Fifth Circuit Clears a Path for Pursuing Design Defect Claims without the Defective Product


A recent 5th Circuit Court of Appeals case held that spoliation of evidence may not necessarily be fatal to a product liability claim. The case, A.K.W. v. Easton-Bell Sports, Incorporated, et. al, 11-60293 (October 18, 2011) stemmed from a head injury to a minor, “A.K.W.”, that occurred during football practice while A.K.W. was wearing a helmet manufactured by Defendant Ridell. On the final play of practice, A.K.W. stepped up to tackle the opposing quarterback and was joined in that tackle by two additional defenders. All of the players involved in the tackle landed on top of A.K.W.; his head was the first to hit the ground. Shortly after practice, A.K.W.’s right eye blurred and he collapsed on the field.  His coaches removed the helmet, which was later lost. A.K.W. was subsequently diagnosed with a carotid artery tear that rendered him partially paralyzed.

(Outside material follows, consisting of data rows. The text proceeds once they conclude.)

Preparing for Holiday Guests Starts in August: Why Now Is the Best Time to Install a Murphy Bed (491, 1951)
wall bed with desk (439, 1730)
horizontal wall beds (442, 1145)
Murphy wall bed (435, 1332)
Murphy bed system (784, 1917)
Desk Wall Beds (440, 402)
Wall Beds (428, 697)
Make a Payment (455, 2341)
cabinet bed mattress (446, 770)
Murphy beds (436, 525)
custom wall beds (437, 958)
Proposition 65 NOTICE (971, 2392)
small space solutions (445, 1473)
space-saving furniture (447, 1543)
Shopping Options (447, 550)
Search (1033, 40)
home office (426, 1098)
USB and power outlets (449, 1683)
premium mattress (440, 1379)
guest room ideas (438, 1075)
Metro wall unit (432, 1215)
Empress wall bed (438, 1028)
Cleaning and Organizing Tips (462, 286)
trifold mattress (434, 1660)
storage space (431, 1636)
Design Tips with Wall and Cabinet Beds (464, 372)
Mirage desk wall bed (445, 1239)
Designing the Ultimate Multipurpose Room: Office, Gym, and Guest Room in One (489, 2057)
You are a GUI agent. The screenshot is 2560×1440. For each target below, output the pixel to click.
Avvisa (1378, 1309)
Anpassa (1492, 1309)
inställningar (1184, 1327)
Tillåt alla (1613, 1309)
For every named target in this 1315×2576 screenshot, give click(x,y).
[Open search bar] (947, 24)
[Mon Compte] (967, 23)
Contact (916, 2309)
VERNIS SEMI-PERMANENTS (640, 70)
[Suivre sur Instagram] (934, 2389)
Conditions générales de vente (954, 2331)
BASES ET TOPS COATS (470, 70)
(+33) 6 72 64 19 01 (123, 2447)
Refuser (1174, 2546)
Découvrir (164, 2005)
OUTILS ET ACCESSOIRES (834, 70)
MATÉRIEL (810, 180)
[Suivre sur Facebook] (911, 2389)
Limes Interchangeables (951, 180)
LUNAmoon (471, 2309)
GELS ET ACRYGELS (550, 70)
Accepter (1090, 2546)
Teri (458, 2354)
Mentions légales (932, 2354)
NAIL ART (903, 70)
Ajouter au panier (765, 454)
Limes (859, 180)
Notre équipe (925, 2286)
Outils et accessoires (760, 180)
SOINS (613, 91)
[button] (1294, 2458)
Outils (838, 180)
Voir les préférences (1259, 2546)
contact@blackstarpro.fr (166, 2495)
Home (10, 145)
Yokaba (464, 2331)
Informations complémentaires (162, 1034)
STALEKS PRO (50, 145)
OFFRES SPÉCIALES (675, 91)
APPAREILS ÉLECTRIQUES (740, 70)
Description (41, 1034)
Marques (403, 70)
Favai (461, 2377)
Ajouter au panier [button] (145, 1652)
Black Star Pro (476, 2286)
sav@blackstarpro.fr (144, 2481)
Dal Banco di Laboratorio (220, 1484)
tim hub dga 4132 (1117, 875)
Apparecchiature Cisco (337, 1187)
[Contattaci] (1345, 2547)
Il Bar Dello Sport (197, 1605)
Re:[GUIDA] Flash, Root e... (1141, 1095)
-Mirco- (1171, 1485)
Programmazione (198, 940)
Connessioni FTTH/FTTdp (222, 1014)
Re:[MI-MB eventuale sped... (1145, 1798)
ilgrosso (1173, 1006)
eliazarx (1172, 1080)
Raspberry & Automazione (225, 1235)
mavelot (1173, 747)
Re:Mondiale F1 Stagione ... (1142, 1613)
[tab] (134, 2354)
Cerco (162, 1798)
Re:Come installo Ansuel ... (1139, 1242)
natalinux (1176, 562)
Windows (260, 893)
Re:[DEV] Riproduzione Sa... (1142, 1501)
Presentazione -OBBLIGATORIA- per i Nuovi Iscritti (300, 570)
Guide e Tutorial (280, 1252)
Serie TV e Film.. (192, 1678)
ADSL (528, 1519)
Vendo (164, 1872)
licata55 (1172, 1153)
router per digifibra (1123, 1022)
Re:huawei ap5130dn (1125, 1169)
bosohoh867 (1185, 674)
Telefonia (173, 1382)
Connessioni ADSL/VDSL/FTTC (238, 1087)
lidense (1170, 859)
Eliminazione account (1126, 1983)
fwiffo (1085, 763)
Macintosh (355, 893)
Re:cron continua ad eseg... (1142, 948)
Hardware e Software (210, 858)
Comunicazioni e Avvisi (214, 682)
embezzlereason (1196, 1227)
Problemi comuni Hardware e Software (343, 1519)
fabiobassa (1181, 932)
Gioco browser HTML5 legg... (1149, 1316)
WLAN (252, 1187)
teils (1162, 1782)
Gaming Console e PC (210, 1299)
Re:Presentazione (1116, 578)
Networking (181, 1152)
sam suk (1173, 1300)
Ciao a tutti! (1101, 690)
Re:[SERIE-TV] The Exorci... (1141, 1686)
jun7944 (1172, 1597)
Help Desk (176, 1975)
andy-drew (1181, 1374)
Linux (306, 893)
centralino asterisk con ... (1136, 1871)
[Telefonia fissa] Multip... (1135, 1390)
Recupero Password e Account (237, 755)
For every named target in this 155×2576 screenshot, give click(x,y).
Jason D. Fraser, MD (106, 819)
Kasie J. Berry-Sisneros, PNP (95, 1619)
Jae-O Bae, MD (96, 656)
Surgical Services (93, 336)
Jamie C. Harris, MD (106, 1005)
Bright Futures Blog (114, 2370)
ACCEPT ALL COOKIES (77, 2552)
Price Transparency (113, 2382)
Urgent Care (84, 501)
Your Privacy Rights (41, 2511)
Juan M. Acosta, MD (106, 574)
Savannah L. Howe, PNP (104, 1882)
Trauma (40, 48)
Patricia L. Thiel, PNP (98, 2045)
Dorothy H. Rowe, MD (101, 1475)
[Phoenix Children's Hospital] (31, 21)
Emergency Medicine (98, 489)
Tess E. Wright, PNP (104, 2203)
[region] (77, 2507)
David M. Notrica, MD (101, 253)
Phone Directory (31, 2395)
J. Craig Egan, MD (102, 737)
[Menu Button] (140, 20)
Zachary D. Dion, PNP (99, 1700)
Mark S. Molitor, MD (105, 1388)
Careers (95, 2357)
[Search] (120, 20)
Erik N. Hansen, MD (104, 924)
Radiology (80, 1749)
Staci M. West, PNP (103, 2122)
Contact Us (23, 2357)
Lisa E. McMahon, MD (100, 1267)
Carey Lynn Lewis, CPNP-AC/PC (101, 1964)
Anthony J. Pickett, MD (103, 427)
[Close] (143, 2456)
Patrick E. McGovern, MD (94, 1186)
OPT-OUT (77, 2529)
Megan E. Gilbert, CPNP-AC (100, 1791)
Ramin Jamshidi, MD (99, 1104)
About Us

A.K.W., through his mother, filed suit against various manufacturers of football helmets in Mississippi State Court claiming that his helmet was defectively designed due to the padding. The matter was removed to Federal Court which applied Mississippi substantive law including the Mississippi Products Liability Act (MPLA). The MPLA sets out three elements for a defective design claim: (1) the product was defectively designed; (2) the design defect made the product “unreasonably dangerous”; and (3) the design defect caused the injury. Mississippi common law further requires that plaintiffs prove that at the time of the injury, the product was in substantially the same condition as when it left the defendant’s control.

A.K.W. was unable to produce the helmet he was wearing at the time of the injury.  He testified that he was wearing a Riddell helmet at the time; however, there were four (4) different types of Riddell helmets in use by the team. Ridell filed a motion for summary judgment contending that A.K.W. was unable to prove that the helmet he was wearing was in substantially the same condition as when it left the defendant’s control. A.K.W.’s expert assumed that the football helmet was in perfect condition as if it just left the defendant’s control. The expert opined that all four types of Riddell helmets were defective per se upon leaving the manufacturer. Plaintiff argued that since the comparison product for the feasible design alternative is not the exact, individual product involved in the injury, proof as to substantial similarity is unnecessary. The appellate court reversed the trial court’s grant of summary judgment, holding that because the opinion of A.K.W.’s expert was not based on the actual helmet, there was no need for A.K.W. to have produced the actual helmet. Where an expert opinion about defect is based upon a perfect condition product that is straight from the manufacturer, and that opinion applies to all potential products that could have caused the injury, there is no requirement to produce the actual product that caused the injury.